Since late Saturday, between 1,500 and 1,800 people have been detained nationwide, an Interior Ministry official said on condition of anonymity because he was not authorized to speak to the media.
But Ahsan Iqbal, a spokesman for former Prime Minister Nawaz Sharif's opposition party, said authorities had rounded up around 2,300 of their supporters.

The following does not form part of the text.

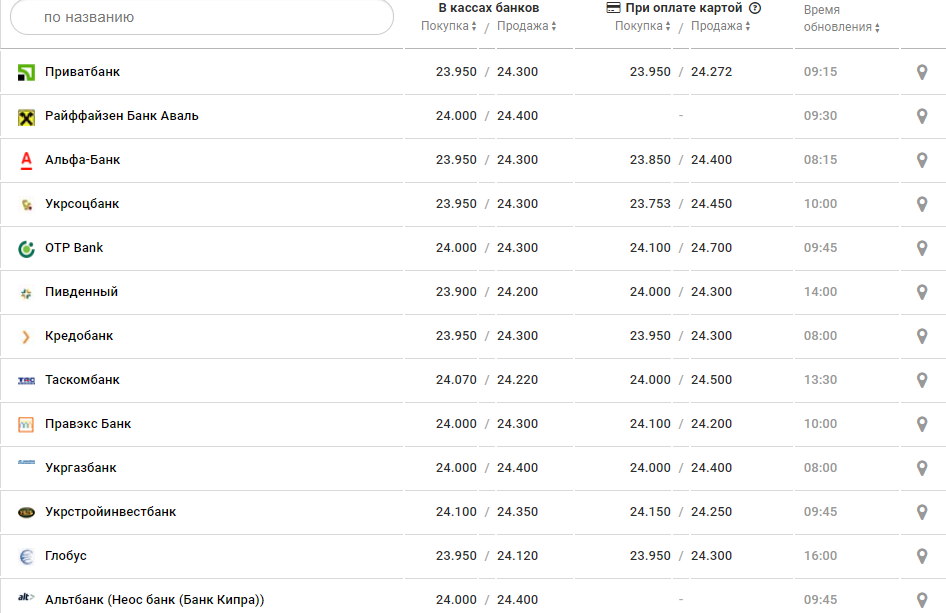This screenshot has height=613, width=946.
Task: Open the Альтбанк (Неос банк) link
Action: click(x=154, y=600)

Other political activists, human rights groups, and lawyers added another 1,200 detentions to that toll.
They included at least 173 workers and supporters of Bhutto, who has held talks in recent months with Musharraf over a possible alliance to fight extremism, said Pakistan People's Party spokesman Farhatullah Babar.
Musharraf's emergency measures have been met with international condemnation.

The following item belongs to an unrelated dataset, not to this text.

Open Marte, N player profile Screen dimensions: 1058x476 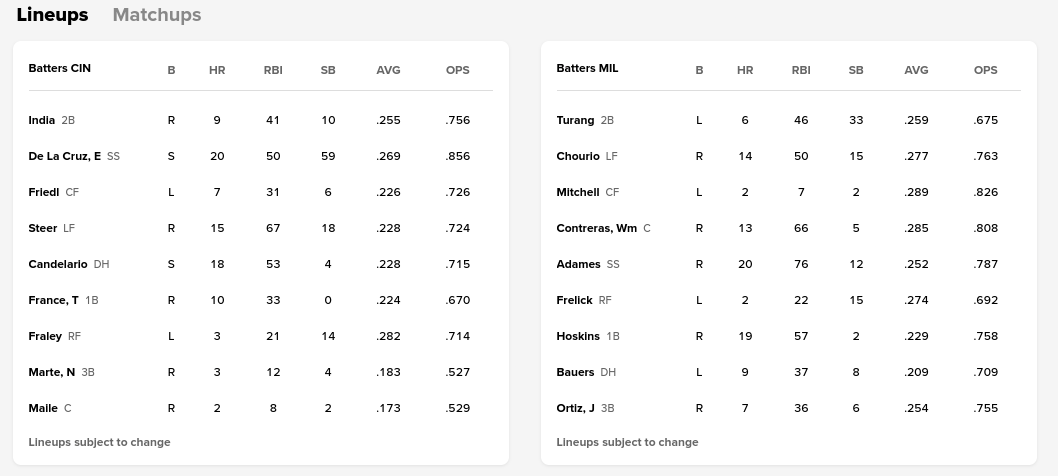tap(51, 372)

The Netherlands became the first country to punish Pakistan, announcing a freeze on almost all of its millions of dollars in development aid.

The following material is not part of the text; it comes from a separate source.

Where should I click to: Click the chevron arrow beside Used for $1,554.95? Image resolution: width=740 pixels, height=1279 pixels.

Secretary of State Condoleezza Rice said Washington was reviewing its assistance to Pakistan, which has received billions of dollars in aid since Musharraf threw his support behind the U.S.-led war on terror after the Sept. 11, 2001, attacks.
But Defense Secretary Robert Gates suggested that military aid may not be affected because the Bush administration does not want to disrupt its partnership with Pakistan in fighting al-Qaida and other militants.
The country has been hit by a string of suicide bombings in recent weeks blamed on extremists, including one last month that killed 145.
Britain said it had no current plans to change the $493 million it has budgeted in aid to Pakistan over three years.
U.N. Secretary-General Ban Ki-Moon expressed "strong dismay" at the detention of hundreds of human rights and opposition activists including the U.N. expert on religious freedom, Asma Jahangir, U.N. spokeswoman Michele Montas said.